→ **What is being asked**: The listing should be returned in its entirety, exactly as given.

→ **Data for processing**:
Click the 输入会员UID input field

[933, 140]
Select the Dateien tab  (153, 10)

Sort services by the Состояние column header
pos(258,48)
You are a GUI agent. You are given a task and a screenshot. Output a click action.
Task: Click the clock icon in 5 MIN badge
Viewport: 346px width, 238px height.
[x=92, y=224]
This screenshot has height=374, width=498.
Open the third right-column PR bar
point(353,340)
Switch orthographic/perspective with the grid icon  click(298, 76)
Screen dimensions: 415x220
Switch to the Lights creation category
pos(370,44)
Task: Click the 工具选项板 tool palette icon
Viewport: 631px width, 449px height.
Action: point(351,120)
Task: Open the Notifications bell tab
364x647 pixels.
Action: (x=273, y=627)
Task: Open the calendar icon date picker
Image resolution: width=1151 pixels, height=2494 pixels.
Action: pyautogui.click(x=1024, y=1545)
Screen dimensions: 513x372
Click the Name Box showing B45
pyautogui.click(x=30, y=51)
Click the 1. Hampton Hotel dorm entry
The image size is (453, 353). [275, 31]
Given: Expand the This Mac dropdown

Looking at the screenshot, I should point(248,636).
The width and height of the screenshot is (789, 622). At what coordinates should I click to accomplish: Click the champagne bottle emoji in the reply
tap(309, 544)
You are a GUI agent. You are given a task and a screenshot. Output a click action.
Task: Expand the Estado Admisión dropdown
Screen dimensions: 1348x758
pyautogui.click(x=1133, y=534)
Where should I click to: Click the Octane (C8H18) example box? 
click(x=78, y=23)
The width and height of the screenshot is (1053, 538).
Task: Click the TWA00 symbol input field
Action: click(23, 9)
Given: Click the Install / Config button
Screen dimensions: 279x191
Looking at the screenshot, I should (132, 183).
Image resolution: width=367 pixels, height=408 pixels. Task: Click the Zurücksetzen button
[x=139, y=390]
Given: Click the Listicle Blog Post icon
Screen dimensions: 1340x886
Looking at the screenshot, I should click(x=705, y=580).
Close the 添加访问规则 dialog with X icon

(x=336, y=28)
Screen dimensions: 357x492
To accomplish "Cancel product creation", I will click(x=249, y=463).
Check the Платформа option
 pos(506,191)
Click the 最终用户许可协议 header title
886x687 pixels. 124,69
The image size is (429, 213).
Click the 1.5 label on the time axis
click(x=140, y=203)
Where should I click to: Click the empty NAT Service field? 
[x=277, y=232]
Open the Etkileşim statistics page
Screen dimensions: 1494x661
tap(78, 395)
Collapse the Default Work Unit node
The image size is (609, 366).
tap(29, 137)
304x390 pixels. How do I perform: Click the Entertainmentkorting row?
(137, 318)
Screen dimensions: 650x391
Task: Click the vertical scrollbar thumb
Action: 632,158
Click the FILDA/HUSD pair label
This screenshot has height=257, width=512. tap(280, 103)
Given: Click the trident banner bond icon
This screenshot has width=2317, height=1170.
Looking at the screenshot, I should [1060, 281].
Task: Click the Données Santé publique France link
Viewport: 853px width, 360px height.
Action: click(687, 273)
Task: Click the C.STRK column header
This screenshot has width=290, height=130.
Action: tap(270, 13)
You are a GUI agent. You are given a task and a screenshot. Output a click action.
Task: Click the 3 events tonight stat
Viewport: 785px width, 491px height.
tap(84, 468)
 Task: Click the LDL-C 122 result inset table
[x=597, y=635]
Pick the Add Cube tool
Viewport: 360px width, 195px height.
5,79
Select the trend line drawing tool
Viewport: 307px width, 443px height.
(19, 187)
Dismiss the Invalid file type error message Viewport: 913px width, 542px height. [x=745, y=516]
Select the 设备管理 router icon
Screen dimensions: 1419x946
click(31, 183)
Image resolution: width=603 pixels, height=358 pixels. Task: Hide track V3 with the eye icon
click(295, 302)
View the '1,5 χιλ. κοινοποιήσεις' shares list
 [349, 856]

→ **Result**:
Click the 输入会员UID input field

[933, 140]
Select the Dateien tab  (153, 10)

Sort services by the Состояние column header
pos(258,48)
You are a GUI agent. You are given a task and a screenshot. Output a click action.
Task: Click the clock icon in 5 MIN badge
Viewport: 346px width, 238px height.
[x=92, y=224]
This screenshot has height=374, width=498.
Open the third right-column PR bar
point(353,340)
Switch orthographic/perspective with the grid icon  click(298, 76)
Screen dimensions: 415x220
Switch to the Lights creation category
pos(370,44)
Task: Click the 工具选项板 tool palette icon
Viewport: 631px width, 449px height.
Action: point(351,120)
Task: Open the Notifications bell tab
364x647 pixels.
Action: (x=273, y=627)
Task: Open the calendar icon date picker
Image resolution: width=1151 pixels, height=2494 pixels.
Action: pyautogui.click(x=1024, y=1545)
Screen dimensions: 513x372
Click the Name Box showing B45
pyautogui.click(x=30, y=51)
Click the 1. Hampton Hotel dorm entry
The image size is (453, 353). [275, 31]
Given: Expand the This Mac dropdown

Looking at the screenshot, I should point(248,636).
The width and height of the screenshot is (789, 622). At what coordinates should I click to accomplish: Click the champagne bottle emoji in the reply
tap(309, 544)
You are a GUI agent. You are given a task and a screenshot. Output a click action.
Task: Expand the Estado Admisión dropdown
Screen dimensions: 1348x758
pyautogui.click(x=1133, y=534)
Where should I click to: Click the Octane (C8H18) example box? 
click(x=78, y=23)
The width and height of the screenshot is (1053, 538).
Task: Click the TWA00 symbol input field
Action: click(23, 9)
Given: Click the Install / Config button
Screen dimensions: 279x191
Looking at the screenshot, I should (132, 183).
Image resolution: width=367 pixels, height=408 pixels. Task: Click the Zurücksetzen button
[x=139, y=390]
Given: Click the Listicle Blog Post icon
Screen dimensions: 1340x886
Looking at the screenshot, I should click(x=705, y=580).
Close the 添加访问规则 dialog with X icon

(x=336, y=28)
Screen dimensions: 357x492
To accomplish "Cancel product creation", I will click(x=249, y=463).
Check the Платформа option
 pos(506,191)
Click the 最终用户许可协议 header title
886x687 pixels. 124,69
The image size is (429, 213).
Click the 1.5 label on the time axis
click(x=140, y=203)
Where should I click to: Click the empty NAT Service field? 
[x=277, y=232]
Open the Etkileşim statistics page
Screen dimensions: 1494x661
tap(78, 395)
Collapse the Default Work Unit node
The image size is (609, 366).
tap(29, 137)
304x390 pixels. How do I perform: Click the Entertainmentkorting row?
(137, 318)
Screen dimensions: 650x391
Task: Click the vertical scrollbar thumb
Action: 632,158
Click the FILDA/HUSD pair label
This screenshot has height=257, width=512. tap(280, 103)
Given: Click the trident banner bond icon
This screenshot has width=2317, height=1170.
Looking at the screenshot, I should [1060, 281].
Task: Click the Données Santé publique France link
Viewport: 853px width, 360px height.
Action: click(687, 273)
Task: Click the C.STRK column header
This screenshot has width=290, height=130.
Action: tap(270, 13)
You are a GUI agent. You are given a task and a screenshot. Output a click action.
Task: Click the 3 events tonight stat
Viewport: 785px width, 491px height.
tap(84, 468)
 Task: Click the LDL-C 122 result inset table
[x=597, y=635]
Pick the Add Cube tool
Viewport: 360px width, 195px height.
5,79
Select the trend line drawing tool
Viewport: 307px width, 443px height.
(19, 187)
Dismiss the Invalid file type error message Viewport: 913px width, 542px height. [x=745, y=516]
Select the 设备管理 router icon
Screen dimensions: 1419x946
click(31, 183)
Image resolution: width=603 pixels, height=358 pixels. Task: Hide track V3 with the eye icon
click(295, 302)
View the '1,5 χιλ. κοινοποιήσεις' shares list
 [349, 856]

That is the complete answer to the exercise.